Python - Fast count words in text from list of strings and that start with

Question

I know that similar questions have been asked several times, but my problem is a bit different and I am looking for a time-efficient solution, in Python.

I have a set of words, some of them end with the "*" and some others don't:

words = set(["apple", "cat*", "dog"])

I have to count their total occurrences in a text, considering that anything can go after an asterisk ("cat*" means all the words that start with "cat"). Search has to be case insensitive. Consider this example:

text = "My cat loves apples, but I never ate an apple. My dog loves them less than my CATS".
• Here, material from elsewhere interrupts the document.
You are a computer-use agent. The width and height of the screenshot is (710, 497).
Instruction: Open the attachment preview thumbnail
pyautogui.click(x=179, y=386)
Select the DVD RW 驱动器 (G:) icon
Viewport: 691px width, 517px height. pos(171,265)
I would like to get a final score of 4 (= cat* x 2 + dog + apple). Please note that "cat*" has ben counted twice, also considering the plural, whereas "apple" has been counted just once, as its plural is not considered (having no asterisk at the end).
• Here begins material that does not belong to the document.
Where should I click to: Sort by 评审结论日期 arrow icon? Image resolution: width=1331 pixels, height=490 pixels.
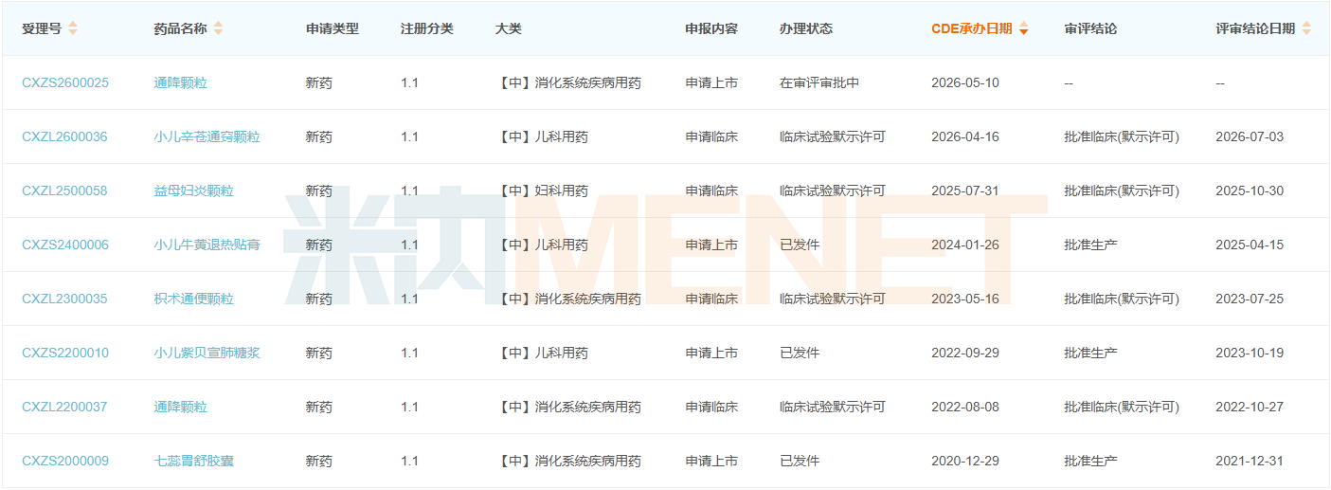tap(1306, 28)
I have to repeat this operation on a large set of documents, so I would need a fast solution. I don't know if regex or flashtext could reach a fast solution. Could you help me?

EDIT

I forgot to mention thas some of my words contain punctuation, see here for e.g.:

words = set(["apple", "cat*", "dog", ":)", "I've"])

This seems to create additional problems when compiling the regex. Is there some integration to the code you already provided that would work for these two additional words?

Answer 1

You can do this with regex, creating a regex out of the set of words, putting word boundaries around the words but leaving the trailing word boundary off words that end with *. Compiling the regex should help performance:

import re

words = set(["apple", "cat*", "dog"])
text = "My cat loves apples, but I never ate an apple. My dog loves them less than my CATS"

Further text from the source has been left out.